Later, as the congregation dispersed and the sexton and his assistant began to shovel muddy earth over the coffin, the rector shed his clerical robes in the vestry and put on his long cloak once more, before walking out to find Mrs Chaytor waiting for him.
‘You did that very well, as always,’ she said. ‘Your eloquence was quite moving. Who knows? One day you may convert me.’
He smiled; both
of them knew how unlikely that was. ‘It is New Year’s Eve,’ she said. ‘Have you plans?’
‘I intend to sit by the fire with a glass of port and a volume of Decline and Fall, and then go to bed early.’

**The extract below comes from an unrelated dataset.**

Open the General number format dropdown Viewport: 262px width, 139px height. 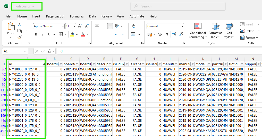point(182,26)
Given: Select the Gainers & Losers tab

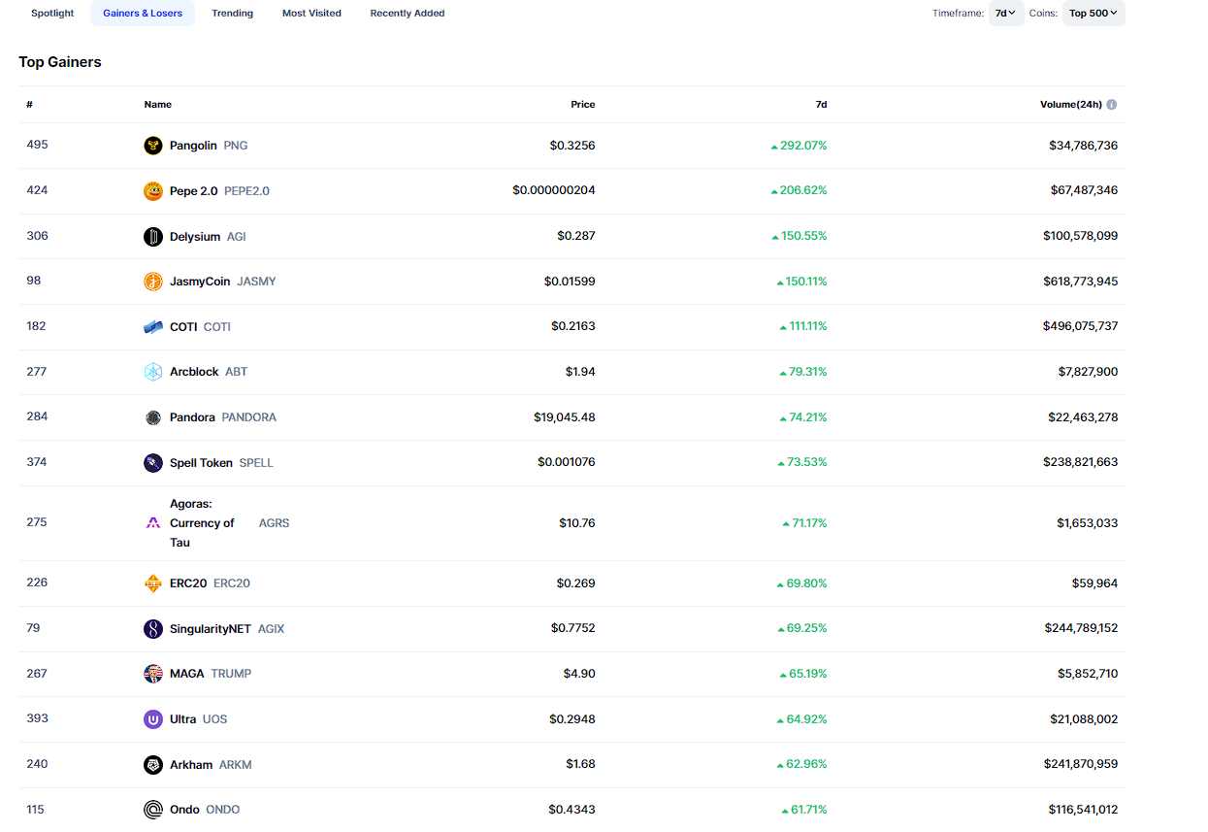Looking at the screenshot, I should coord(143,14).
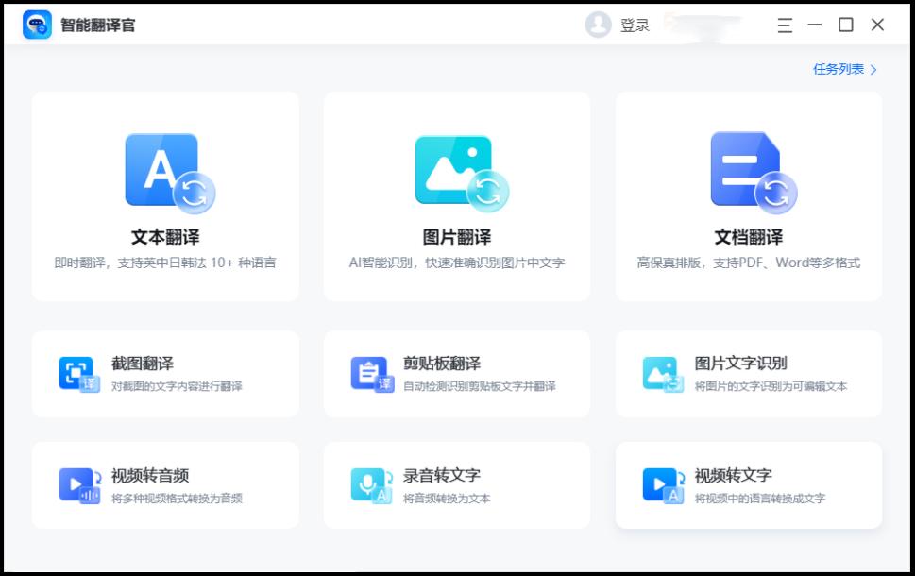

She raised her eyebrows. ‘Only one glass? You really are being abstemious these days. Takings at the Star must be down considerably.’
He chuckled. ‘I fear they may.’
‘What has brought this about? Your new-found eminence as a magistrate?’
‘I suspect that is partly the case, yes.’
‘Laudable. But I had never heard that sobriety was expected of a magistrate. Quite the opposite, in my experience.’
He chuckled again. ‘Mine also. But, in light of the responsibility I have accepted, I intend to try to keep a clear head.’ Most of the time, he thought.
They walked on down the village street, passing the Star, where most of the congregation were now gathered, and on towards Sandy House. ‘You have changed, since the events of last spring,’ she observed.
‘I know. Perhaps, after forty years on this earth, I am finally growing up.’
She laughed aloud at that. ‘What can you mean?’
‘My dear, I have spent most of my time playing at life. I have played at being a theologian, a scholar, a playwright, a duellist, a clergyman and a rake; often all at the same time. I have lived most of my life on a whim. The only serious decision I ever made, to come here to St Mary, was in fact thrust upon me: the choice given to me by the archbishop was this, or exile to the colonies. I have been self-indulgent, vain and foolish; even, at times, quite wicked. It is high time I began to live my life so that I may be of benefit to other people, not just myself.’
She listened to this speech with a smile still on her lips, rain dripping from the brim of her bonnet. ‘You never cease to surprise me,’ she said. ‘You have written plays?’
‘I have.’
‘May I read them?’
‘Absolutely you may not. I intend that every word I have ever written will go with me to my grave.’